The announcement came a day after Iran said it had launched 30 new advanced IR-6 centrifuges, doubling the number of those centrifuges in use, according to Iranian nuclear chief Ali Akbar Salehi.
“Presently, there are around 60 IR-6 centrifuges, producing 600 SWU of energy,” Salehi told state television IRIB on Monday. “We did not plan to operate the 30 chains within three or four years, but we were asked by Iranian senior officials to take the challenge and put the chain online to show the power and capability of the Islamic Republic.”
Under the terms of the nuclear deal, Iran had committed to not using these advanced centrifuges to enrich uranium until late 2023, when it would be able to begin testing up to 30.
The Iranian President stressed that the move Tuesday, and the steps leading up to it, were reversible, but only if the remaining signatories — China, France, Germany, Russia, Britain and the EU — offer a way to alleviate the chokehold that American sanctions have placed on its banking and oil sectors.
“Iran’s fourth step, like the three previous ones, will be revocable if it sees other parties comply with the deal,” Rouhani said, according to IRNA.
Rouhani added that the new activities would be monitored by the International Atomic Agency’s (IAEA), the UN nuclear watchdog overseeing Iran’s compliance with the deal. There was no immediate reaction from IAEA.
Vakil said Tehran’s moves this week were a calculated attempt to pressure Europe. “Iran’s strategy is picking areas where it can reverse … It’s being incremental and calculated because it doesn’t want to provoke too much of a reaction from Europe,” Vakil said. “It needs a face-saving solution and that is what it is looking for.”
Responding to the news, France urged Iran to reverse its latest decisions and comply with its obligations. Speaking to reporters on Tuesday, French foreign ministry spokeswoman Agnes von der Muhll said France was waiting for the next IAEA report on the matter.
Scaling back commitments
Tehran has gradually scaled back its commitments to the nuclear deal after President Trump withdrew from the pact in 2018 and reimposed economic sanctions on Iran.
US sanctions have crippled Iran’s economy, causing the nation’s currency to plummet and prices to soar. As a result, the economy has contracted and food and medical shortages are rampant.
Iran announced in July that its stockpiles of enriched low-grade uranium had exceeded the 300-kilogram limit set in the deal.
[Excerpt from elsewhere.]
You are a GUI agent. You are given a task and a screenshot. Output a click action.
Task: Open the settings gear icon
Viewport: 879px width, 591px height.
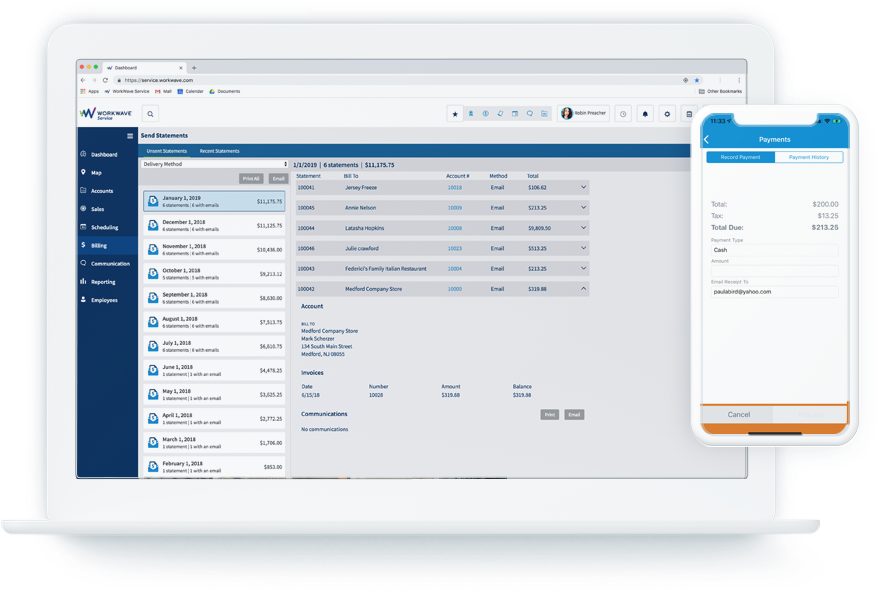pos(667,114)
President Rouhani later confirmed in September that the nation was using advanced models of centrifuges to enrich uranium.
The nuclear deal was intended to limit Iran’s civilian nuclear program and prevent it from developing nuclear weapons.
Iranian Foreign Minister Javad Zarif has insisted in the past that Iran is not in violation of the nuclear deal, because the US was the first to walk out on it.
The announcement Monday that Iran would double its advanced centrifuges coincided with the 40th anniversary of the US embassy siege — when Iranian students took 90 people hostage, including 66 Americans.
Iranians celebrated the anniversary with rallies across the country and chants of “death to America,” state media said.